Allen J. Schaben | Los Angeles Times | Getty Images
Universal Music Group said on Wednesday that it will cease licensing its music to TikTok and accused the short-form video giant of bullying and intimidation in its contract negotiations.
A music licensing agreement between UMG and TikTok, which is owned by Chinese tech giant ByteDance, expired on Wednesday, and new terms have not been agreed.

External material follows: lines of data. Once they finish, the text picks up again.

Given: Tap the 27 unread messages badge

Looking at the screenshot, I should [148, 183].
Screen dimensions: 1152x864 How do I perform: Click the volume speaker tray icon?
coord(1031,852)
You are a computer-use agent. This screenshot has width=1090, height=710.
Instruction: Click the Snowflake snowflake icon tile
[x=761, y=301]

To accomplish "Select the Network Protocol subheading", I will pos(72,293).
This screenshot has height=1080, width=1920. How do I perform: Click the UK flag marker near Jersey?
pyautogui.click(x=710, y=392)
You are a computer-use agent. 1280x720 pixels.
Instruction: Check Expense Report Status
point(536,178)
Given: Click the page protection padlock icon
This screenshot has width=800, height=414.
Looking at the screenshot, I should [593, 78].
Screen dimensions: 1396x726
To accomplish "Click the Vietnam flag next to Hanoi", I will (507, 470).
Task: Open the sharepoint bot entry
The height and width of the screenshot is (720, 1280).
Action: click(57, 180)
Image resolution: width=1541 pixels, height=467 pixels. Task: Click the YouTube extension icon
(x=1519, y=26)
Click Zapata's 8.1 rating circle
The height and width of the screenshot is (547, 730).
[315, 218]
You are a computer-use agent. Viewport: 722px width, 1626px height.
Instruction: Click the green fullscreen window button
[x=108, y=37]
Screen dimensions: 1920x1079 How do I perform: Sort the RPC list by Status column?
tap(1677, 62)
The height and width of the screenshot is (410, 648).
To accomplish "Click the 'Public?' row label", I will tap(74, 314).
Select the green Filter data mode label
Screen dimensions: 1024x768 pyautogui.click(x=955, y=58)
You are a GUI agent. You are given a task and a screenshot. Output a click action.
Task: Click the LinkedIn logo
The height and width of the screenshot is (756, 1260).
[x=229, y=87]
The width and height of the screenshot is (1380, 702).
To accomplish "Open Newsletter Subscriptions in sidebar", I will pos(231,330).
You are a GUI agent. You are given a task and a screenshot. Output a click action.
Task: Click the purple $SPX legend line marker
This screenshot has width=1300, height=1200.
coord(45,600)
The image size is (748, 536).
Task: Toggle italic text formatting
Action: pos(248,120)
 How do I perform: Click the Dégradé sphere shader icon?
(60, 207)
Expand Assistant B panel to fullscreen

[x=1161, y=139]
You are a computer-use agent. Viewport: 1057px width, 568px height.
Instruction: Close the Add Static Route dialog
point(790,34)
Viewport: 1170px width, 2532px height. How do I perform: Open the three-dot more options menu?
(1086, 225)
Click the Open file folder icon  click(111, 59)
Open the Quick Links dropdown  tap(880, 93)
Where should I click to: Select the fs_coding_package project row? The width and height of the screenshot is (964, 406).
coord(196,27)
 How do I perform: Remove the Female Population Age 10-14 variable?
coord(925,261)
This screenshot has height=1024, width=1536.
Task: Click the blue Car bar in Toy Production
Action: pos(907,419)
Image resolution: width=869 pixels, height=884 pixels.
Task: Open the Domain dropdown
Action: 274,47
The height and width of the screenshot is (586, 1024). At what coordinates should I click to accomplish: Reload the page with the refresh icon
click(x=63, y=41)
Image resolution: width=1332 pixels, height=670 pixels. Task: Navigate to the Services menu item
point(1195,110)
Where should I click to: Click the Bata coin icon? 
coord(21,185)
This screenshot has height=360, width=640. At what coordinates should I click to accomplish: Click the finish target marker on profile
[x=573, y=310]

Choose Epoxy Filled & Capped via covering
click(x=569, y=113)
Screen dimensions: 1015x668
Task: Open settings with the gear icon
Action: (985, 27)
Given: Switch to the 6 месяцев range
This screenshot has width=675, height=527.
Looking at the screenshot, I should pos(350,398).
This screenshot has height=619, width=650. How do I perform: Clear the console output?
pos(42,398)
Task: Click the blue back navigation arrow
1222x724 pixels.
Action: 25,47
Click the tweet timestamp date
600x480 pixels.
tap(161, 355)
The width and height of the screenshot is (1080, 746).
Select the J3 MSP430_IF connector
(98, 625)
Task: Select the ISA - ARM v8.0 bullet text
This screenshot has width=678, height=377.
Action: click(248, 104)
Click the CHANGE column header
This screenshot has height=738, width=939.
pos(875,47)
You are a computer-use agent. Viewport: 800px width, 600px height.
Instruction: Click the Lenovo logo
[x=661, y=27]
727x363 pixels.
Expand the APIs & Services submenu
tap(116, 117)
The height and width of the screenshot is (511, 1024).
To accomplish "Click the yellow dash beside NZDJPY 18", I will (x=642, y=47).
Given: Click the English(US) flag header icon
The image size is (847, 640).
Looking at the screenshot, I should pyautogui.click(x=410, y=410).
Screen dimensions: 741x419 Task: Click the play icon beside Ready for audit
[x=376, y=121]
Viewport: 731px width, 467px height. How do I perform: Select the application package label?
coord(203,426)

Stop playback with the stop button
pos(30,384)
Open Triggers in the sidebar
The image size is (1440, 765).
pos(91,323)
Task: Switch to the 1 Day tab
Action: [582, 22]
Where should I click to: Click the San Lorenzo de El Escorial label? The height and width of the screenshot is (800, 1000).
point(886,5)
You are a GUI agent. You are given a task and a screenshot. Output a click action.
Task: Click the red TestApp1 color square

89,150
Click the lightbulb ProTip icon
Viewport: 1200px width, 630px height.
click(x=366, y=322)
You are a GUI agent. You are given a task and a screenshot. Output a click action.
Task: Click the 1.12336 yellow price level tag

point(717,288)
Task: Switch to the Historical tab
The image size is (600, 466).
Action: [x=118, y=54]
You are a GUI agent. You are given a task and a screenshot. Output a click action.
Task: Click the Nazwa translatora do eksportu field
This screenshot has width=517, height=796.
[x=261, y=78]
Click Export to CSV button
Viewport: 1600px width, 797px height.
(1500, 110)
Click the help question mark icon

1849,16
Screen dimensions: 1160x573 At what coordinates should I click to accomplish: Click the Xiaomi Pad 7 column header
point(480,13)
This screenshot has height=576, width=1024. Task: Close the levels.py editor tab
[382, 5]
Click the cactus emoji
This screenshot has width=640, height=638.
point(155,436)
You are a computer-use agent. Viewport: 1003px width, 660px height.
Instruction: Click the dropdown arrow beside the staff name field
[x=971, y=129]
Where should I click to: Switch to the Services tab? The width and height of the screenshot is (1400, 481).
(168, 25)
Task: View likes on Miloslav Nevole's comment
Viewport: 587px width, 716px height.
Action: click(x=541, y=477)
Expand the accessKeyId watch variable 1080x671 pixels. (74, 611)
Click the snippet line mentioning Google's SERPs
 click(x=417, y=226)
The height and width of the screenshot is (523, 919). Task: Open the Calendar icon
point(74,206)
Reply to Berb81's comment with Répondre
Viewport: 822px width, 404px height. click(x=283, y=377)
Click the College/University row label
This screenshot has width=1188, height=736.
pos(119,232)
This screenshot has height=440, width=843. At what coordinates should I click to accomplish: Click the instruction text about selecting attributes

This means that UMG could pull its music catalog from TikTok.
UMG said in an open letter published on Wednesday that it has been “pressing” TikTok during contract discussions on three issues — “appropriate compensation for our artists and songwriters, protecting human artists from the harmful effects of AI, and online safety for TikTok’s users.”
The music label, which represents megastars from Taylor Swift to Drake, said that TikTok proposed paying its artists and songwriters “at a rate that is a fraction of the rate that similarly situated major social platforms pay.” UMG said only 1% of its total revenue comes from TikTok, despite the social network’s “massive and growing user base, rapidly rising advertising revenue and increasing reliance on music-based content.”
UMG also alleged that TikTok is allowing its platform to be “flooded with AI-generated recordings,” as well as developing tools to “enable, promote and encourage AI music creation.” According to UMG, TikTok is “demanding a contractual right which would allow this content to massively dilute the royalty pool for human artists, in a move that is nothing short of sponsoring artist replacement by AI.”
The music industry has been grappling with the rise of artificial intelligence, which can generate music and even mimic the voices of big artists.
UMG also said that TikTok “makes little effort to deal with the vast amounts of content on its platform that infringe” artists’ music.
The label company accused TikTok of bullying and intimidation tactics in contract negotiations.